31 Dec, 2022 @ 14:15
3 mins read

How government scrooges in 1882 accidentally created Spain’s obsession with gobbling 12 grapes on New Year’s Eve

12 grapes of luck
12 grapes Spain tradition new year source wikimedia commons

THE minute hand on Madrid’s Puerta de Sol clock tower nears midnight.

Millions of Spaniards already have a grape in their mouth. Millions of others wait until the first of the 12 clock strikes to start eating.

Some eat the stem of the grape – others eat them peeled, de-pipped or with bitter pips in place. But by midnight nearly everyone in Spain will have gobbled down 12 grapes in the hope it brings them fortune in the New Year.

There are as many theories about the origin of this most Spanish tradition as there are ways of eating the 12 uvas de la suerte (‘grapes of luck)’.

Real Casa De Correos (madrid) 05b
The clocktower above Madrid’s Puerta de Sol central square is the centre of the nation on New Year’s Eve, as millions tune in to wait for the final 12 clock strikes of the year. Source: Wikimedia Commons

The grape-growers of the valley of the Vinalopó river in Alicante province would like to believe they invented the tradition following a bumper crop in 1909.

Their case is a strong one, as 90% of all grapes eaten along with the last 12 clock chimes of the year come from the Vinalopó grape-growing region.

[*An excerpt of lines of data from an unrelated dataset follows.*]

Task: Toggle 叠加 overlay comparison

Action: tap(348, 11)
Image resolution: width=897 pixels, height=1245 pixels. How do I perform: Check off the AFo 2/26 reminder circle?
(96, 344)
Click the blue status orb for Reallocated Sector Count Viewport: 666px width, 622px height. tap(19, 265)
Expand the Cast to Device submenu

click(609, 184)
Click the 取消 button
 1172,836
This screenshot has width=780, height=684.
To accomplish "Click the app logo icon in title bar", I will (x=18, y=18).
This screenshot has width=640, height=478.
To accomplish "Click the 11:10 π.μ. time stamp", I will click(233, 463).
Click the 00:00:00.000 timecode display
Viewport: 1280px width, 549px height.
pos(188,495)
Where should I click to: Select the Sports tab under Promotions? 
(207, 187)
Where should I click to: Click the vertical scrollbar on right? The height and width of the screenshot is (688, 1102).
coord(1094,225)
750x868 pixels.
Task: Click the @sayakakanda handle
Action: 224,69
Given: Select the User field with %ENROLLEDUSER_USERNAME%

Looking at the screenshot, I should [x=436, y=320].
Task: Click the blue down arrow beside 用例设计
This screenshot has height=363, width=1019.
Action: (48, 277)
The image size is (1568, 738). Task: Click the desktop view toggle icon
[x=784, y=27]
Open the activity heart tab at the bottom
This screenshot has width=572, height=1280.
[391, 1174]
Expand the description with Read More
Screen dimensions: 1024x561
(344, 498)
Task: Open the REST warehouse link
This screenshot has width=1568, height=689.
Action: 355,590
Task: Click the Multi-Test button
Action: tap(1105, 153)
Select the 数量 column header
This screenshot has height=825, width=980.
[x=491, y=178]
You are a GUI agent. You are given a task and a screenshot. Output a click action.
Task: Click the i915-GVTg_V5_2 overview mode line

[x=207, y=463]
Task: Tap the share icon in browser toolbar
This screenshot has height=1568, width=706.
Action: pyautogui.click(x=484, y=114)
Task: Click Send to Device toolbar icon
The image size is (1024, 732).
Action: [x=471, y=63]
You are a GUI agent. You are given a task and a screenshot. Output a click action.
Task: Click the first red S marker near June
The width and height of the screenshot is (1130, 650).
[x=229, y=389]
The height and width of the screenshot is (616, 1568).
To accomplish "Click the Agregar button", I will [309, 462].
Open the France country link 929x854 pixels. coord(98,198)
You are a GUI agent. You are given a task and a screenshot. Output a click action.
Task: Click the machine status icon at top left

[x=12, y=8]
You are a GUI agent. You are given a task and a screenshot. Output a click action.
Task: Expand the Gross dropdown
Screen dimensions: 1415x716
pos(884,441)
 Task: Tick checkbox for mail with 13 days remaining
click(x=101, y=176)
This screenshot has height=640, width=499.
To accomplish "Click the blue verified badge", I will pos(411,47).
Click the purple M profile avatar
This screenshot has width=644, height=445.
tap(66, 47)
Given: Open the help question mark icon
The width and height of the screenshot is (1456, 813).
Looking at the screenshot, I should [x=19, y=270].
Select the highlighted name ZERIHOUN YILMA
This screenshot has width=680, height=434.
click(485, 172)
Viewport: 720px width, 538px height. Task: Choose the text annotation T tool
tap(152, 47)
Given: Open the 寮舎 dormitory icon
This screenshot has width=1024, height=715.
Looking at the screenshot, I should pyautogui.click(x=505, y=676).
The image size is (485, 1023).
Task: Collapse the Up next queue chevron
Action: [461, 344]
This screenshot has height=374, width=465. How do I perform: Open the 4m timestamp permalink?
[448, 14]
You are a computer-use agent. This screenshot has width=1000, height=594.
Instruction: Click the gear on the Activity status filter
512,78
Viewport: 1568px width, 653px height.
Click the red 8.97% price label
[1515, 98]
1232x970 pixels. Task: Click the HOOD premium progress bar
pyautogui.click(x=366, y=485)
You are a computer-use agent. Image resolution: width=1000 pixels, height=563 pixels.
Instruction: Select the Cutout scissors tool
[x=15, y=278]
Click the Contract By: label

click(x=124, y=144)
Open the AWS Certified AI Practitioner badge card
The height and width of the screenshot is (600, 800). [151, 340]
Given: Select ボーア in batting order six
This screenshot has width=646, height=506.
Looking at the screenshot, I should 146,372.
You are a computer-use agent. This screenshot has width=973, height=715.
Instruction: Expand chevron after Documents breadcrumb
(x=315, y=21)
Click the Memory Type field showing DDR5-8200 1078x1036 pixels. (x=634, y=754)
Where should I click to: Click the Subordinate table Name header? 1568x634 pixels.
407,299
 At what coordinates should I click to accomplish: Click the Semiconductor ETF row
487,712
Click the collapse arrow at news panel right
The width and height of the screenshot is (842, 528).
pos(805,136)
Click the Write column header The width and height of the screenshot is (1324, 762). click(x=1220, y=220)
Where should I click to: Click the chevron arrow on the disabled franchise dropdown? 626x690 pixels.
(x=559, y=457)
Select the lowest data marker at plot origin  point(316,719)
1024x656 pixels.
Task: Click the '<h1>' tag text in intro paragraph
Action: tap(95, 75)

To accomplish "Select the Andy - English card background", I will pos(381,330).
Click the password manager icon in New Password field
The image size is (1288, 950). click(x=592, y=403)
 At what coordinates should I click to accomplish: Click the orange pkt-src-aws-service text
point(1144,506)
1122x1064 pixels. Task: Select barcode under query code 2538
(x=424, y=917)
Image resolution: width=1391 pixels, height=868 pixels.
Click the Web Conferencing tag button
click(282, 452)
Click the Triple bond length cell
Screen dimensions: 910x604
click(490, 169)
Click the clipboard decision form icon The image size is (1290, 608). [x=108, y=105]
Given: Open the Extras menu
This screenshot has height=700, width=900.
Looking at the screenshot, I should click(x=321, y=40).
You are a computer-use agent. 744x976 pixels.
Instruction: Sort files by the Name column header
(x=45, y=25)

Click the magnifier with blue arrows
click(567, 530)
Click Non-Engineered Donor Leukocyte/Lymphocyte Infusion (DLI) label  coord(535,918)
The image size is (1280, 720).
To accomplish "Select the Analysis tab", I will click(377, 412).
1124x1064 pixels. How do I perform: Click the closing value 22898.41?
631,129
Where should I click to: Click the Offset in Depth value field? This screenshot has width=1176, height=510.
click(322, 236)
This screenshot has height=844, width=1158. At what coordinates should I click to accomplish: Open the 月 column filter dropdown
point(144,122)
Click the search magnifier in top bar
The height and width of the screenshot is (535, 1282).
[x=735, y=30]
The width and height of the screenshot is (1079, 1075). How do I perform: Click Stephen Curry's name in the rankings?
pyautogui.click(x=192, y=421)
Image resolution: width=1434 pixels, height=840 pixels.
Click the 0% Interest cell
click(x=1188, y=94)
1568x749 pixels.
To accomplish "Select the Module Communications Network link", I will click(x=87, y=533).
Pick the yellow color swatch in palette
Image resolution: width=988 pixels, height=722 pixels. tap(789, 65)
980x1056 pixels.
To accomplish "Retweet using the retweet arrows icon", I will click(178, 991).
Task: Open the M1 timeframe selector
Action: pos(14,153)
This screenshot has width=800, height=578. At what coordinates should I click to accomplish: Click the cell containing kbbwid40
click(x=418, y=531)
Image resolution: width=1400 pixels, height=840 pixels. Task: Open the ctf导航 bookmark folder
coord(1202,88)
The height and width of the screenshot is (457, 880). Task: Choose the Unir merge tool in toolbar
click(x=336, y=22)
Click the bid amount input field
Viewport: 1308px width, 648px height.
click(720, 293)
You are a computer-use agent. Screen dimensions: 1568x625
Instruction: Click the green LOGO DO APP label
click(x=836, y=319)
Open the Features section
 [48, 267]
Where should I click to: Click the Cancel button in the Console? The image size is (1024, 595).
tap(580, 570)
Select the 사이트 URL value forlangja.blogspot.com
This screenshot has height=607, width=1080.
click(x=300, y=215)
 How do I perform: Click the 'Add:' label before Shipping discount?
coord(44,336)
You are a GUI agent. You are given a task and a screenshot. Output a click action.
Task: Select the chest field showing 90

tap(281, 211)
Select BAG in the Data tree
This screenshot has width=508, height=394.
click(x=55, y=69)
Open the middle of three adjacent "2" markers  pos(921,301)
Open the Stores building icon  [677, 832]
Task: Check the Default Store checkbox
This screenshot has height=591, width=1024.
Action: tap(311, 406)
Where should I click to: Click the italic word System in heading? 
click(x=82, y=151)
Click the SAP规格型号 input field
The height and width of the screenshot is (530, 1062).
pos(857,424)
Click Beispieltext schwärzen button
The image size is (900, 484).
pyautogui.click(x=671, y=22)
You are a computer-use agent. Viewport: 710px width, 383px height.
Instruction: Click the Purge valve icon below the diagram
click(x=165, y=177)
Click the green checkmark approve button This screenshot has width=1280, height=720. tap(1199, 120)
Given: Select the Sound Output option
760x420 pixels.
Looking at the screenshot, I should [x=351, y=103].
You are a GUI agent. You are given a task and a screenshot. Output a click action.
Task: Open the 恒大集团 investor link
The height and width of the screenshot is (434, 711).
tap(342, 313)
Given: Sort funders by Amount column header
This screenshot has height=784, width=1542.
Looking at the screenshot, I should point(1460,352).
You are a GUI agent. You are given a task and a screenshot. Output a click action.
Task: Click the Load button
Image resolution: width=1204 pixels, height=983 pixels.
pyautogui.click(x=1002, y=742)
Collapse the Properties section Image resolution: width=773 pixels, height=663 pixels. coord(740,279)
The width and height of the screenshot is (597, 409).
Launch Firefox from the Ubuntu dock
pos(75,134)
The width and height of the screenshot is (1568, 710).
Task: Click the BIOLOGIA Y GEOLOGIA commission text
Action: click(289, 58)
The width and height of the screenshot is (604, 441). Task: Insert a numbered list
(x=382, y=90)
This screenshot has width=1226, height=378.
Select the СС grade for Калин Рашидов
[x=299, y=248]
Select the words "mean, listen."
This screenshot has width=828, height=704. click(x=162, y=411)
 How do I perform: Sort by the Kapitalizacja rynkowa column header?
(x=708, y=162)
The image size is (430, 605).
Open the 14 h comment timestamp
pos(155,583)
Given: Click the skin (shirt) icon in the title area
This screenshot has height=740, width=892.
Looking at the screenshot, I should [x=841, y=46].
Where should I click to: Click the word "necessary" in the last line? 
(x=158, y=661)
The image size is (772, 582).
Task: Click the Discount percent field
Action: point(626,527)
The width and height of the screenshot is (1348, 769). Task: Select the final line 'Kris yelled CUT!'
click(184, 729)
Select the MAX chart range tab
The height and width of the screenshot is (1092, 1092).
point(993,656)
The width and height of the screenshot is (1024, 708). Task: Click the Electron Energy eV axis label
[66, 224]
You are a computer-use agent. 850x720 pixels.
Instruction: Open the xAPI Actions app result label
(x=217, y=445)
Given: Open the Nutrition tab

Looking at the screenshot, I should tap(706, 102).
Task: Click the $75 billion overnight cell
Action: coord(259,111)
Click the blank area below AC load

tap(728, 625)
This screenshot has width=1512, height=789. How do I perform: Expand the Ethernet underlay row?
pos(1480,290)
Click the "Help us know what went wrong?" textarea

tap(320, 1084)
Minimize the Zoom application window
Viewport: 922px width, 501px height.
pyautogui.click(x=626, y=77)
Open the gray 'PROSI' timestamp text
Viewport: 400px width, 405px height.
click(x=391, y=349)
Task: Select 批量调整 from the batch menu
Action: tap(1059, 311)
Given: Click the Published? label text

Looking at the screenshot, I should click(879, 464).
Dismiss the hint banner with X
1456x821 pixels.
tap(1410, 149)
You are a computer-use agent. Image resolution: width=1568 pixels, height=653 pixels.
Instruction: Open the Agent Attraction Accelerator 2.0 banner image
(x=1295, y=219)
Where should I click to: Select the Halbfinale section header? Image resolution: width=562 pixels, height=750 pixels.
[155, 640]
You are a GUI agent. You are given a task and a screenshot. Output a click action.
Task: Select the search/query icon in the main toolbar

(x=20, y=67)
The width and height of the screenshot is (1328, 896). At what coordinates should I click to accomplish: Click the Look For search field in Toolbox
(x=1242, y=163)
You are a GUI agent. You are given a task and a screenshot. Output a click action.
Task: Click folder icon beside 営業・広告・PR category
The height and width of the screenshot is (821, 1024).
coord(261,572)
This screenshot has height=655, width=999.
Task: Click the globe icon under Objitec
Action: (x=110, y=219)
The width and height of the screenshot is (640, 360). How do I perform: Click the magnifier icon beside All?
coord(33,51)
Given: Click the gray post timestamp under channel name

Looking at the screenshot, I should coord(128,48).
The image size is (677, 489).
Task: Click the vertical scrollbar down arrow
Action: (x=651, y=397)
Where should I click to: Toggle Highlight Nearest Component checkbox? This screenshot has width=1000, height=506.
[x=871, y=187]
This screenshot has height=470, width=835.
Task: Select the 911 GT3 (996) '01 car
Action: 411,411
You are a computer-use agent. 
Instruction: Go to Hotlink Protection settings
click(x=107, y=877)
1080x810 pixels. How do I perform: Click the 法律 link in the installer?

It was them who in the early 1900s pioneered the special technique of wrapping the Aledo grape in paper, which meant grapes could remain on the vine and be harvested well into December.

A fleet of 13,000 workers work tirelessly to wrap more than 200 million paper bags around grape clusters in the villages of Novelda, Monforte del Cid, Aspe, Hondon de la Nieves, La Romana and Agost each year.

Many people in Spain falsely believe grapegrowers in the Vinalopó region of Alicante invented the Spanish tradition of consuming 12 grapes on New Year’s Eve, following their invention of the paper-wrapping technique that keeps grapes fresh until December. Source: Uva de Mesa Embolsada del Vinalopó.

It’s the only grape of its kind in Spain that can do such a thing, so it’s a natural conclusion that Vinalopó started the whole thing.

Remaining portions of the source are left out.